═════ RECORDS SUPPLIED ═════
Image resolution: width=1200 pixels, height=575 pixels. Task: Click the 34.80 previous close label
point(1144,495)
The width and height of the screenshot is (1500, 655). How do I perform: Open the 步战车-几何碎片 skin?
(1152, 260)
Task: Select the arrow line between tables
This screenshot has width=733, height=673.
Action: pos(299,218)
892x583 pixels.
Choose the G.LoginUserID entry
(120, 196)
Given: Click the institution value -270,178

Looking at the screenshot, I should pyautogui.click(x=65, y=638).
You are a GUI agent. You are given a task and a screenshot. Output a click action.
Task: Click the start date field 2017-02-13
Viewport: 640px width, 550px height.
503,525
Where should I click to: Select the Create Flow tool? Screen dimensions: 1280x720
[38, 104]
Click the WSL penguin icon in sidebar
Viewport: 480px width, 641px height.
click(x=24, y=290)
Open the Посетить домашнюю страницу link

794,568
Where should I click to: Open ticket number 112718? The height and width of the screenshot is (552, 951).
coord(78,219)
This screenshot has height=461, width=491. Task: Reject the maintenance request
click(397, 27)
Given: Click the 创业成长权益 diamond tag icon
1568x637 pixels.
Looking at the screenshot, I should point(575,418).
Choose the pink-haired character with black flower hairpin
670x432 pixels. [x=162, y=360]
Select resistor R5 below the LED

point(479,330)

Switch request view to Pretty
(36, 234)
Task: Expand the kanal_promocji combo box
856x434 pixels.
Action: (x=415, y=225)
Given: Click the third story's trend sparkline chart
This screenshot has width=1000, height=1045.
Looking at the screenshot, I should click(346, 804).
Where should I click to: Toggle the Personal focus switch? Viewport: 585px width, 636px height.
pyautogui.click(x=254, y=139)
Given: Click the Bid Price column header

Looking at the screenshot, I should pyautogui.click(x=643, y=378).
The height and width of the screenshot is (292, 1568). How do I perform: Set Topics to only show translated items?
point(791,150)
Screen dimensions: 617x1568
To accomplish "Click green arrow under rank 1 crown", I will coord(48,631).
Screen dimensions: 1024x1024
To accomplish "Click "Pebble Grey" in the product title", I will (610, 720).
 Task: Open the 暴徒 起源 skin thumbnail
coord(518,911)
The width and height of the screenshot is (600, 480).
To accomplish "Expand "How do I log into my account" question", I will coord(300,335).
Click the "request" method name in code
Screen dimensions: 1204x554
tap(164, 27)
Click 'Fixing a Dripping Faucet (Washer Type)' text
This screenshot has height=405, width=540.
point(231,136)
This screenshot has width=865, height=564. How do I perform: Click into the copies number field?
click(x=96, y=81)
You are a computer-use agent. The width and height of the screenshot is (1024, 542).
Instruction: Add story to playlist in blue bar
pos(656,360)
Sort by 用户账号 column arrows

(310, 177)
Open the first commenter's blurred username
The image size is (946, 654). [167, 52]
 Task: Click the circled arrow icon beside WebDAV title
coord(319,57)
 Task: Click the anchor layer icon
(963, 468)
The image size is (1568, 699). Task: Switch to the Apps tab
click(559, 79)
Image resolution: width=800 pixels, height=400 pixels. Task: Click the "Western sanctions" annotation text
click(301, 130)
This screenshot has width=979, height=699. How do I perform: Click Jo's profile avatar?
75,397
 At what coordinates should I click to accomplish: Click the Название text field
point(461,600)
═════
Print the entries above exactly as they were written, down to the last line.

**RESPONSE TO THIS EXERCISE**
Image resolution: width=1200 pixels, height=575 pixels. Task: Click the 34.80 previous close label
point(1144,495)
The width and height of the screenshot is (1500, 655). How do I perform: Open the 步战车-几何碎片 skin?
(1152, 260)
Task: Select the arrow line between tables
This screenshot has width=733, height=673.
Action: pos(299,218)
892x583 pixels.
Choose the G.LoginUserID entry
(120, 196)
Given: Click the institution value -270,178

Looking at the screenshot, I should pyautogui.click(x=65, y=638).
You are a GUI agent. You are given a task and a screenshot. Output a click action.
Task: Click the start date field 2017-02-13
Viewport: 640px width, 550px height.
503,525
Where should I click to: Select the Create Flow tool? Screen dimensions: 1280x720
[38, 104]
Click the WSL penguin icon in sidebar
Viewport: 480px width, 641px height.
click(x=24, y=290)
Open the Посетить домашнюю страницу link

794,568
Where should I click to: Open ticket number 112718? The height and width of the screenshot is (552, 951).
coord(78,219)
This screenshot has height=461, width=491. Task: Reject the maintenance request
click(397, 27)
Given: Click the 创业成长权益 diamond tag icon
1568x637 pixels.
Looking at the screenshot, I should point(575,418).
Choose the pink-haired character with black flower hairpin
670x432 pixels. [x=162, y=360]
Select resistor R5 below the LED

point(479,330)

Switch request view to Pretty
(36, 234)
Task: Expand the kanal_promocji combo box
856x434 pixels.
Action: (x=415, y=225)
Given: Click the third story's trend sparkline chart
This screenshot has width=1000, height=1045.
Looking at the screenshot, I should click(346, 804).
Where should I click to: Toggle the Personal focus switch? Viewport: 585px width, 636px height.
pyautogui.click(x=254, y=139)
Given: Click the Bid Price column header

Looking at the screenshot, I should pyautogui.click(x=643, y=378).
The height and width of the screenshot is (292, 1568). How do I perform: Set Topics to only show translated items?
point(791,150)
Screen dimensions: 617x1568
To accomplish "Click green arrow under rank 1 crown", I will coord(48,631).
Screen dimensions: 1024x1024
To accomplish "Click "Pebble Grey" in the product title", I will (610, 720).
 Task: Open the 暴徒 起源 skin thumbnail
coord(518,911)
The width and height of the screenshot is (600, 480).
To accomplish "Expand "How do I log into my account" question", I will coord(300,335).
Click the "request" method name in code
Screen dimensions: 1204x554
tap(164, 27)
Click 'Fixing a Dripping Faucet (Washer Type)' text
This screenshot has height=405, width=540.
point(231,136)
This screenshot has width=865, height=564. How do I perform: Click into the copies number field?
click(x=96, y=81)
You are a computer-use agent. The width and height of the screenshot is (1024, 542).
Instruction: Add story to playlist in blue bar
pos(656,360)
Sort by 用户账号 column arrows

(310, 177)
Open the first commenter's blurred username
The image size is (946, 654). [167, 52]
 Task: Click the circled arrow icon beside WebDAV title
coord(319,57)
 Task: Click the anchor layer icon
(963, 468)
The image size is (1568, 699). Task: Switch to the Apps tab
click(559, 79)
Image resolution: width=800 pixels, height=400 pixels. Task: Click the "Western sanctions" annotation text
click(301, 130)
This screenshot has width=979, height=699. How do I perform: Click Jo's profile avatar?
75,397
 At what coordinates should I click to accomplish: Click the Название text field
point(461,600)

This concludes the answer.